本手册旨在提供给用户关于FX2N232BD的详细编程指南，使用户能够灵活地使用该模块实现PLC与外部设备之间的串行通信。

正文内容：1. FX2N232BD的基本介绍1.1 模块功能和特点在FX2N232BD手册中，首先要介绍该模块的基本功能和特点。

FX2N232BD模块是一种串口通信扩展模块，支持RS232标准串行通信协议。

它可以与FX2N系列的PLC进行连接，实现PLC与计算机或其他外部设备之间的数据传输。

1.2 硬件连接在FX2N232BD手册中，需要详细说明与该模块的硬件连接方法。

FX2N232BD模块需要通过模块保持器连接至FX2N系列的PLC，同时需要连接串行通信设备，如计算机、显示器等。

通过正确连接硬件设备，才能保证FX2N232BD模块的正常工作。

1.3 编程环境FX2N232BD手册还需要介绍针对该模块的编程环境。

用户需要安装PLC编程软件，并通过软件进行模块的初始化和设置。

编程环境的准备和设置是使用FX2N232BD模块的前提条件，它们对模块的使用和功能发挥具有重要的影响。

2. FX2N232BD的通信设置2.1 串行通信参数设置在FX2N232BD手册中，要介绍如何设置串行通信的参数。

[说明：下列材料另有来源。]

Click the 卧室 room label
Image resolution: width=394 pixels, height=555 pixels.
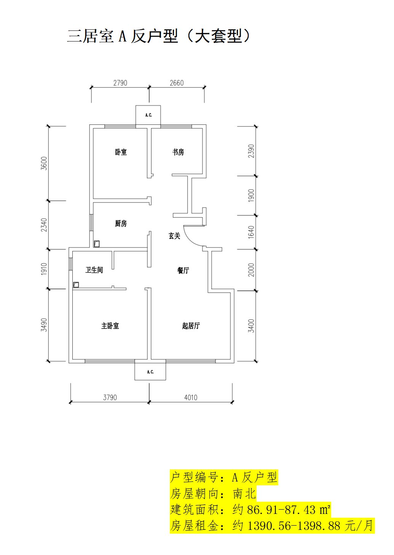click(x=121, y=152)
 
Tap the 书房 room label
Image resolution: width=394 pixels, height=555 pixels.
click(x=178, y=152)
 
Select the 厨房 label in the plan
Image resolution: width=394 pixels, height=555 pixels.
click(x=121, y=223)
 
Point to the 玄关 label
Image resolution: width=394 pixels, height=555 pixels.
click(x=174, y=236)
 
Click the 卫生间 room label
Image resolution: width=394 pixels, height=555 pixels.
click(x=94, y=270)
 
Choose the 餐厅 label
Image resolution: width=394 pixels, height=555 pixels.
click(x=183, y=270)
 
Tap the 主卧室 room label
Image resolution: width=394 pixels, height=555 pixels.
click(x=110, y=326)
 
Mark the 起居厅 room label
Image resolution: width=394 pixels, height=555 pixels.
click(x=191, y=326)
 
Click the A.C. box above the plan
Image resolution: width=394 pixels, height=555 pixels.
click(x=148, y=115)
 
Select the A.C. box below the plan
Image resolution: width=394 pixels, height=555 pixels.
click(x=150, y=372)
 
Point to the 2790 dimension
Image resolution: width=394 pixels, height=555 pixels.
click(x=120, y=83)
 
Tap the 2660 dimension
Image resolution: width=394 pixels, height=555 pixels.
click(x=177, y=83)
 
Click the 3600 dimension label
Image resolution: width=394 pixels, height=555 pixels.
click(x=44, y=163)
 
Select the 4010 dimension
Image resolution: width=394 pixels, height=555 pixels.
click(x=191, y=398)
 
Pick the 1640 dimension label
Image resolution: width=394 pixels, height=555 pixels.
click(x=251, y=232)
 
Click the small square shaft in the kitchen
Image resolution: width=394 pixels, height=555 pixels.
click(x=97, y=244)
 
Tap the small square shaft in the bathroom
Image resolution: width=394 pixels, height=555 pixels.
click(x=76, y=285)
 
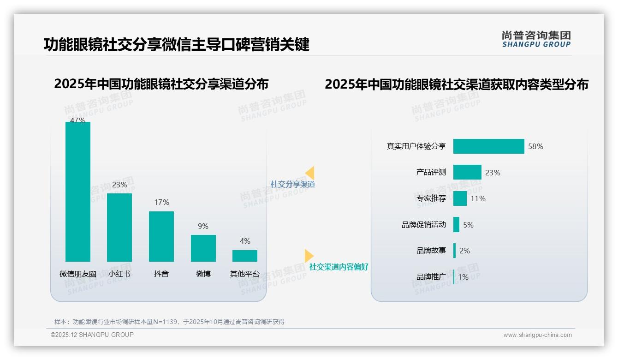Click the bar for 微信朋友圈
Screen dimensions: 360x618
coord(78,192)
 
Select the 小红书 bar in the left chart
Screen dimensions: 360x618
coord(119,227)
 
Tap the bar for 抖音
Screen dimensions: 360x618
coord(161,236)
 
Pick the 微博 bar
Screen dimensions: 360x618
coord(203,248)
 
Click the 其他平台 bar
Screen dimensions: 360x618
coord(245,256)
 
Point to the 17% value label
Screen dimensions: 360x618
coord(161,202)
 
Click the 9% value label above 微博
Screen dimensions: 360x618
coord(203,226)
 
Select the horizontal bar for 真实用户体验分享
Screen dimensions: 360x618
coord(488,146)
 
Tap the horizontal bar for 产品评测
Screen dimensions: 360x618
coord(467,172)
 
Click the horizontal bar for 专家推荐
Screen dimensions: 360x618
coord(460,198)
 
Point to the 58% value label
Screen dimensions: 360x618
coord(535,146)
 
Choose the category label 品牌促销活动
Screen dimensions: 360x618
coord(424,225)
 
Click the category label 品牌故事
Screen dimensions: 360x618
coord(431,251)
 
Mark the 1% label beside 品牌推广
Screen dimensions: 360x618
coord(463,277)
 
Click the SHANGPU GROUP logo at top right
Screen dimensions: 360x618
coord(536,39)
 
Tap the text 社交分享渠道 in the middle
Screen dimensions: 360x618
coord(292,184)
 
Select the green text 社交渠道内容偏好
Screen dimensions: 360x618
coord(339,267)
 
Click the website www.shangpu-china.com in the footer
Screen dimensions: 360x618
coord(537,335)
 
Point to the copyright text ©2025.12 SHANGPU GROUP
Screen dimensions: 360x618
coord(92,335)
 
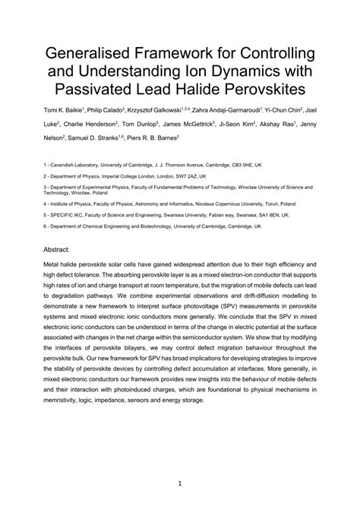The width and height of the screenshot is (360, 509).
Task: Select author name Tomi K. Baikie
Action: coord(67,112)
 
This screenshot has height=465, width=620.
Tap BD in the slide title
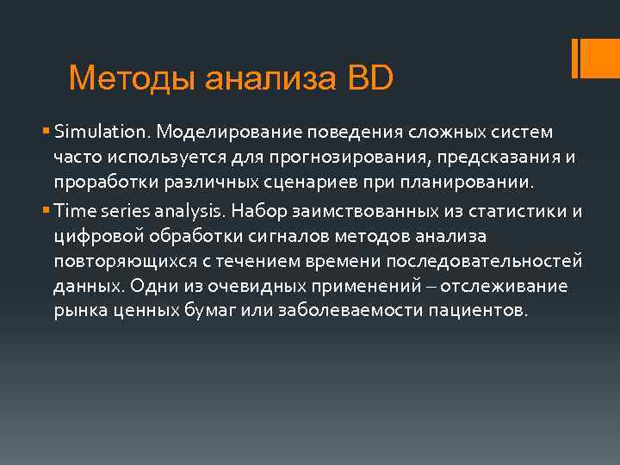(370, 78)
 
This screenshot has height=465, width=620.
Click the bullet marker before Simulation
(45, 133)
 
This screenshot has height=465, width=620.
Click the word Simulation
(102, 133)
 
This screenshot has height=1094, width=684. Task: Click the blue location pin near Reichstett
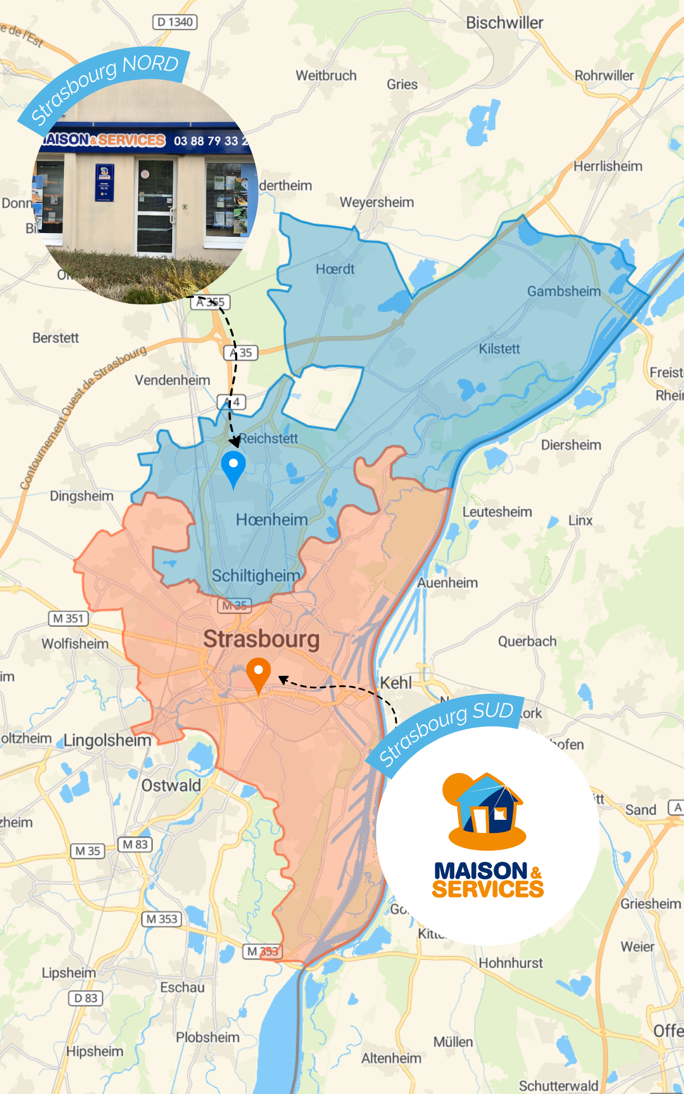coord(233,467)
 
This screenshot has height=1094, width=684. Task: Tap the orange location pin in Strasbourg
coord(258,673)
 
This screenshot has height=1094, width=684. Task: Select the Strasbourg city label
coord(261,639)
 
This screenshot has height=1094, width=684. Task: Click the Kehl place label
coord(396,683)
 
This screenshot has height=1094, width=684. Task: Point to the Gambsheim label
coord(564,292)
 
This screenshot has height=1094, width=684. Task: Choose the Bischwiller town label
coord(504,23)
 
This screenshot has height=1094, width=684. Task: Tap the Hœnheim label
coord(271,520)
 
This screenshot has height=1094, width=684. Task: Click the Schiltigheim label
coord(256,575)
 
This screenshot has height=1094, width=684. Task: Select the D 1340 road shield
coord(175,22)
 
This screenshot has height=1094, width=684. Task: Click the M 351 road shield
coord(68,618)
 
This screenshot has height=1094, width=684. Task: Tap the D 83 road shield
coord(86,998)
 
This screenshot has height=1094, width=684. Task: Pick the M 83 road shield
coord(135,844)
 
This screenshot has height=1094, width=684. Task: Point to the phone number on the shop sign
coord(210,141)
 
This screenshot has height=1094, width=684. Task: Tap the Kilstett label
coord(499,349)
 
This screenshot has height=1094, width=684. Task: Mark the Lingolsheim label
coord(107,740)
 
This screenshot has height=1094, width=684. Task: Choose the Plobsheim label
coord(207,1037)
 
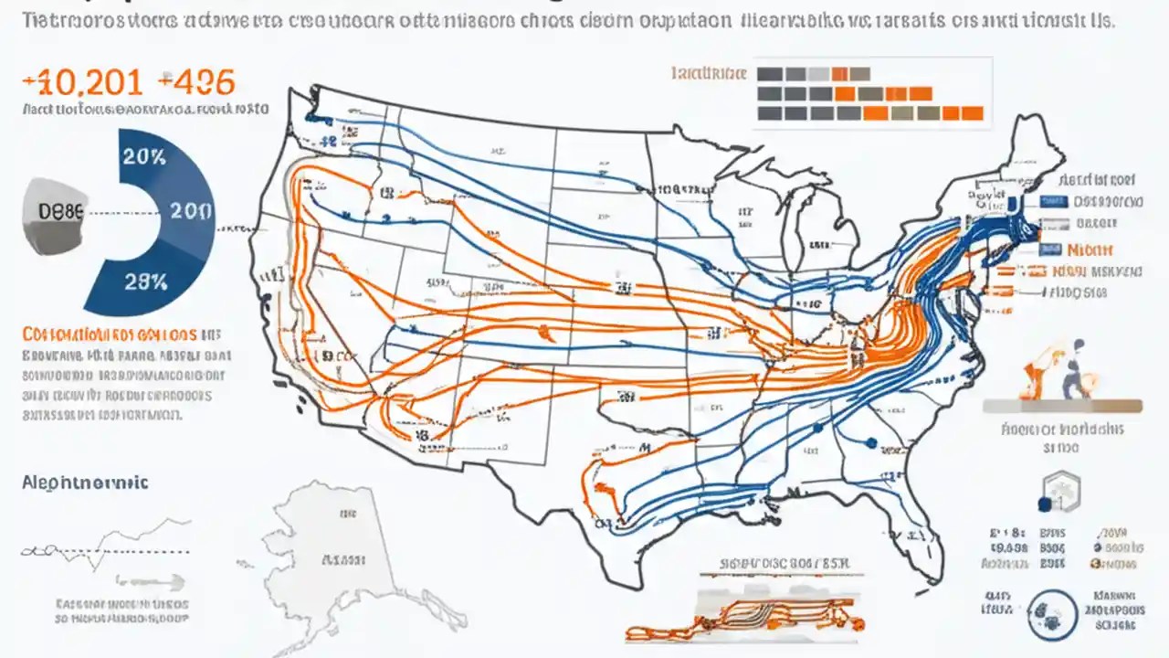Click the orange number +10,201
(82, 82)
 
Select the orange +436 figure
(196, 82)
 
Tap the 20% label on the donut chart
(144, 156)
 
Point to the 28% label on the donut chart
(145, 282)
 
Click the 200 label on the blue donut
(192, 211)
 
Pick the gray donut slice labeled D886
(57, 212)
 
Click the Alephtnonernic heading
(85, 483)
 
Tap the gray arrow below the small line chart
(151, 580)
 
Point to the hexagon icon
(1061, 490)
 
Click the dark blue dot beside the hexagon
(1044, 504)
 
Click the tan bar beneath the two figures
(1062, 406)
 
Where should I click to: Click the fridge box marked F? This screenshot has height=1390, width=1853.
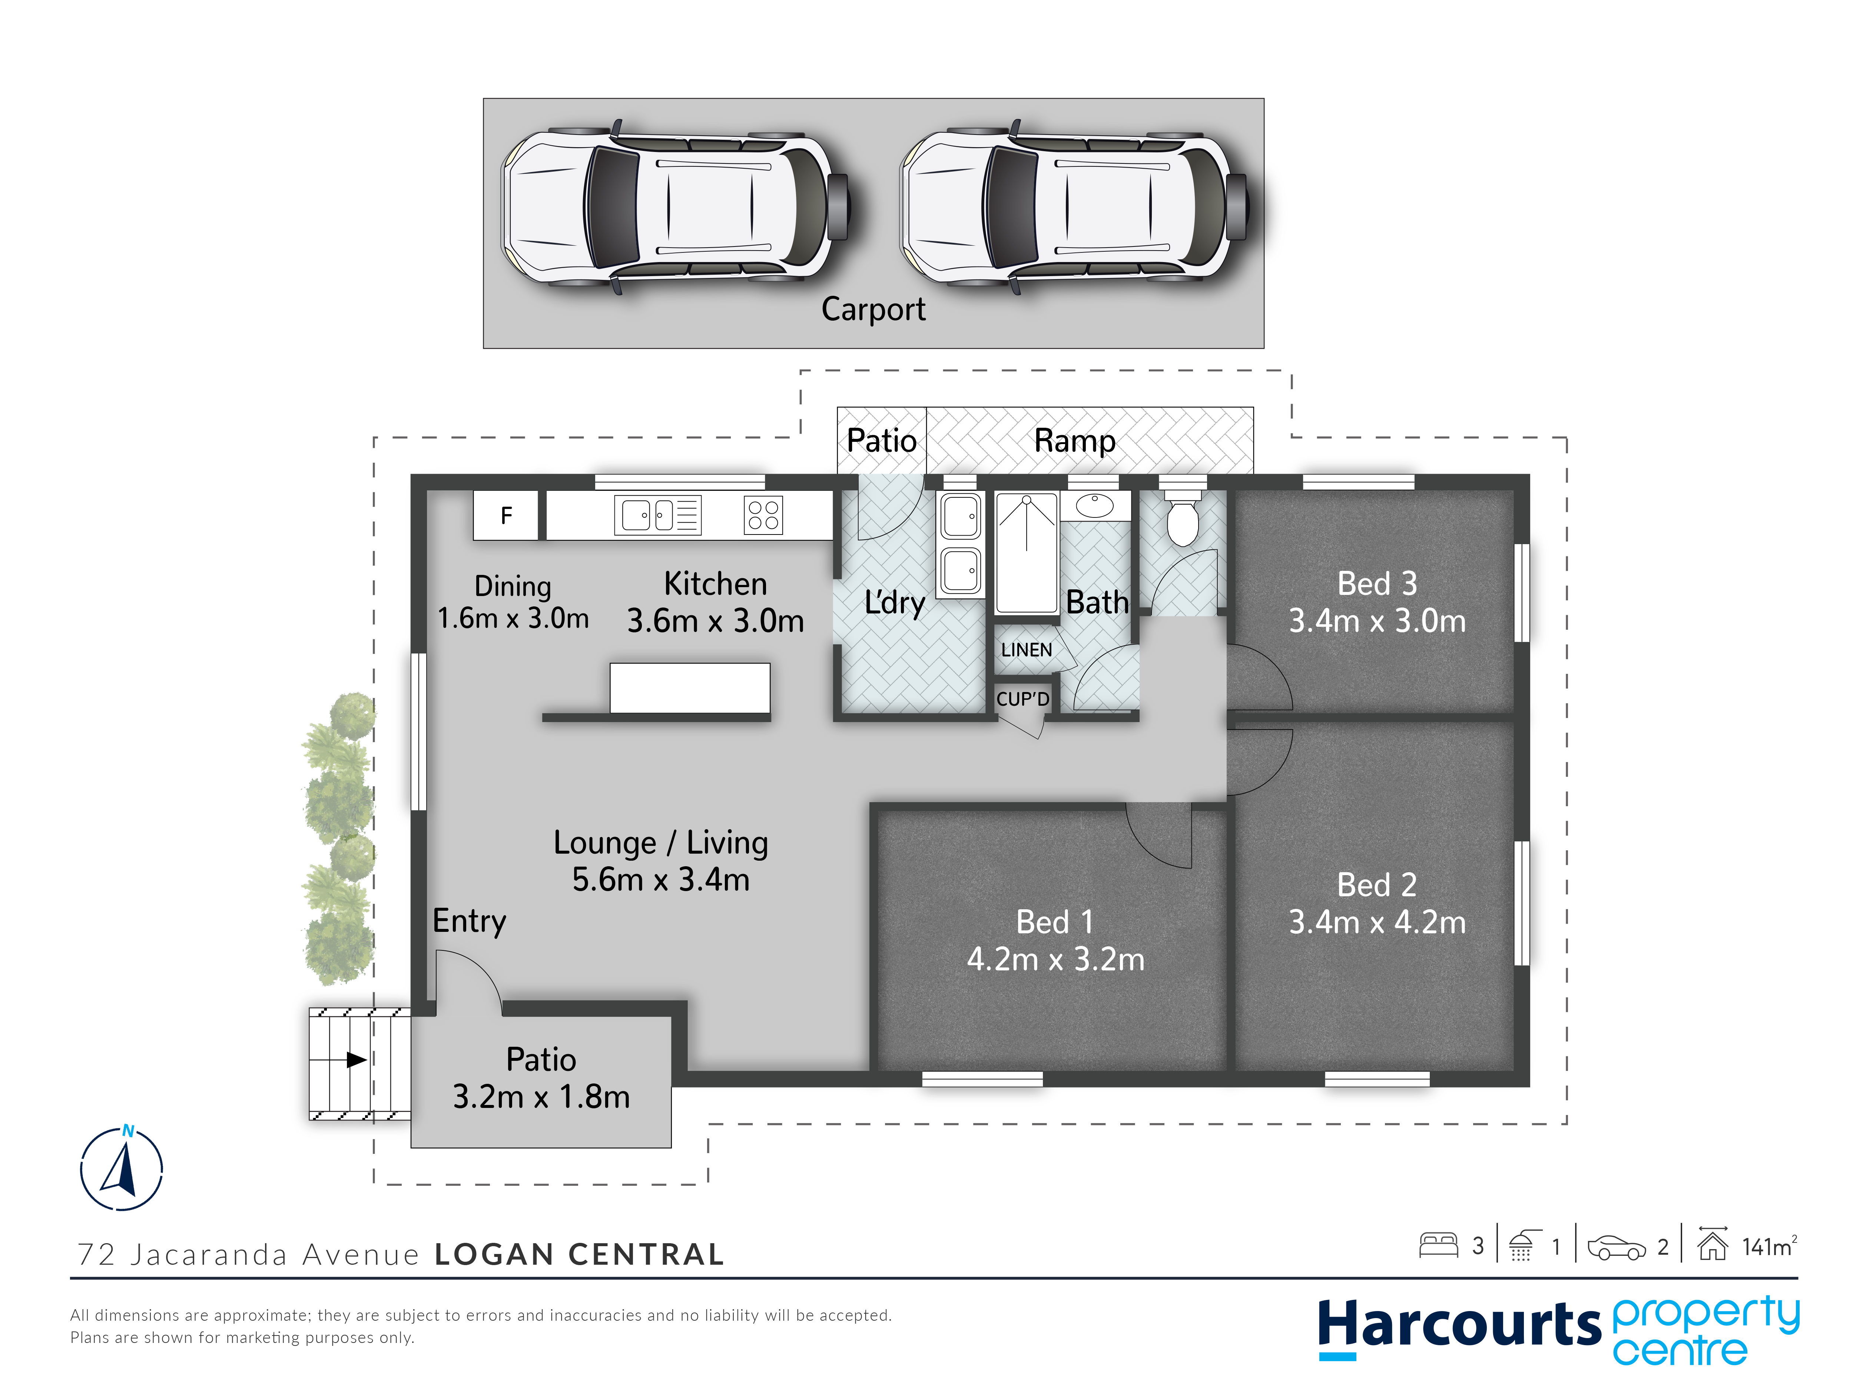click(506, 515)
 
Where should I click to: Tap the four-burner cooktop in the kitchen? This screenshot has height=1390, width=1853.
click(763, 515)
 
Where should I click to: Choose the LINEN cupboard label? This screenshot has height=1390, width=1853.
click(1026, 649)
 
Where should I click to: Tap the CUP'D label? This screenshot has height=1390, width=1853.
click(1023, 699)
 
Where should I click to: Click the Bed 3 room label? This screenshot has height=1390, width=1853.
click(1377, 583)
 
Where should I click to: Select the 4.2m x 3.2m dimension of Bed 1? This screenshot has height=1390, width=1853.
click(1055, 959)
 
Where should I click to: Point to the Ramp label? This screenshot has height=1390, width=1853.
click(1075, 441)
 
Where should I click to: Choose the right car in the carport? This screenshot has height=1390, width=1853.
click(1074, 206)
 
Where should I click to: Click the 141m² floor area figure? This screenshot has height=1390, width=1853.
click(1769, 1247)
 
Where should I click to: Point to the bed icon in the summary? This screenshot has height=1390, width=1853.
click(1438, 1246)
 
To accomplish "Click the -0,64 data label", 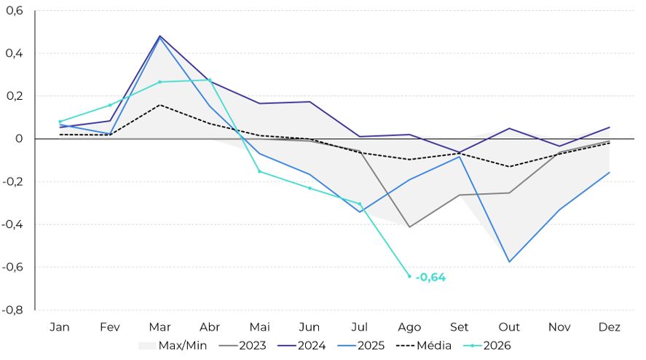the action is [430, 278].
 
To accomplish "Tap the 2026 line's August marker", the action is [409, 276].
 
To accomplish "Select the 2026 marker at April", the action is [210, 80].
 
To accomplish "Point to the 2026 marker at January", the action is [60, 122].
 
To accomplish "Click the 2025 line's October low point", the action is [510, 262].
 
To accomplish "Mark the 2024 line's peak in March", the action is [159, 36].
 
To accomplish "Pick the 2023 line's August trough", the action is [409, 227].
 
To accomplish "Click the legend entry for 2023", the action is [243, 345].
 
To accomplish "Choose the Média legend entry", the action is [424, 345].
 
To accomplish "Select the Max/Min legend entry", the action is [173, 345].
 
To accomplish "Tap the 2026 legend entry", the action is [487, 345].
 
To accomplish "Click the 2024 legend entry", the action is [302, 345].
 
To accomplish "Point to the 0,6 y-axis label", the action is [15, 11].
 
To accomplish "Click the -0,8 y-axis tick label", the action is [12, 310].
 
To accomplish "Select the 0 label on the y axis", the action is [19, 139].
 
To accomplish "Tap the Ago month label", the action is [409, 327].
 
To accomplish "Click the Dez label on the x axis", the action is [610, 327].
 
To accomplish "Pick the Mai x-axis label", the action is [259, 327].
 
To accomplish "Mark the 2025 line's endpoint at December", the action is [610, 173].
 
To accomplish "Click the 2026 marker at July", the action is [360, 204].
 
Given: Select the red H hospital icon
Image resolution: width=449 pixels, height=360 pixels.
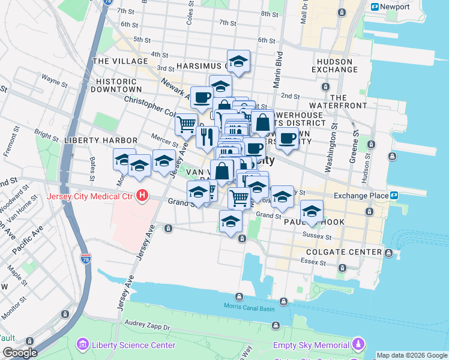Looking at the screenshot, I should (x=142, y=196).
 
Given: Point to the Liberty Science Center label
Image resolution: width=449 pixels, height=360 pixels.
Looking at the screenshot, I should (x=133, y=345).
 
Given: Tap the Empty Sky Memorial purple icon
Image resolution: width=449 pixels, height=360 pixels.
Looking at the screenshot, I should (x=358, y=344).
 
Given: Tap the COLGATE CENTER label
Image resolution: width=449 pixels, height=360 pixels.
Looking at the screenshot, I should (x=343, y=252).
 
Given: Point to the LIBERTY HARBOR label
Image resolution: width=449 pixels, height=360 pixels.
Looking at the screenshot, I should (x=100, y=140).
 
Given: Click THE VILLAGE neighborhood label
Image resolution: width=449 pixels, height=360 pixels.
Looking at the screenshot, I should (x=120, y=61).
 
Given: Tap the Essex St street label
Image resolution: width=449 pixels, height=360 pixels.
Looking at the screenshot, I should (x=310, y=262).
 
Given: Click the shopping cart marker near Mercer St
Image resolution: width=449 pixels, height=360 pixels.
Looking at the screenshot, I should (x=186, y=124).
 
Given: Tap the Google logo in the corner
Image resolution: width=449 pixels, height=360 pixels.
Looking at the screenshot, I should (x=19, y=353).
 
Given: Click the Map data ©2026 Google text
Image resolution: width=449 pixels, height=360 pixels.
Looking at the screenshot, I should (x=411, y=355).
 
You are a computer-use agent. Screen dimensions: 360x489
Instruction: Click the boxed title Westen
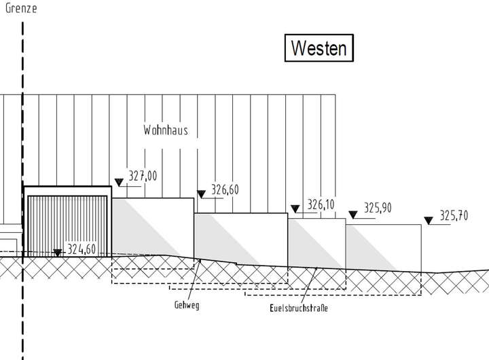[319, 49]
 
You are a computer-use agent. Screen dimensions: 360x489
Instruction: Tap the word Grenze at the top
[21, 9]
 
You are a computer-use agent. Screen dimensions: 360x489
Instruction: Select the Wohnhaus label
[166, 130]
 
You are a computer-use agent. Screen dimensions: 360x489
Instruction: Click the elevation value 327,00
[143, 177]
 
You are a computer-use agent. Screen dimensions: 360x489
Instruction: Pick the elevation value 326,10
[321, 204]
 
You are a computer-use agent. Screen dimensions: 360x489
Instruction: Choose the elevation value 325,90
[378, 209]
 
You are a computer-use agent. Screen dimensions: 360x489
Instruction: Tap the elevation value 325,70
[454, 216]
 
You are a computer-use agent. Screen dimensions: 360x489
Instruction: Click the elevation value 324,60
[82, 249]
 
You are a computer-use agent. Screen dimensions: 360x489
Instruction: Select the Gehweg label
[187, 306]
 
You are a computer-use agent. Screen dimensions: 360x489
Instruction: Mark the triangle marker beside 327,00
[119, 182]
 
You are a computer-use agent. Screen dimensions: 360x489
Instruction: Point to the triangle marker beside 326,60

用户需要根据实际通信需求，设置波特率、数据位、校验位、停止位等通信参数。

合理设置这些参数，可以确保串行通信的稳定和可靠。

2.2 通信模式选择FX2N232BD手册中，还要详细介绍不同的通信模式选择。

用户可以通过设置FX2N232BD模块的通信模式，选择合适的通信方式，如点对点通信、多点通信等。

不同的通信模式对于不同的应用场景具有重要的意义。

2.3 编程指令FX2N232BD手册也应该包含相应的编程指令。

用户需要学习如何使用PLC编程软件编写程序，以实现与FX2N232BD模块的交互。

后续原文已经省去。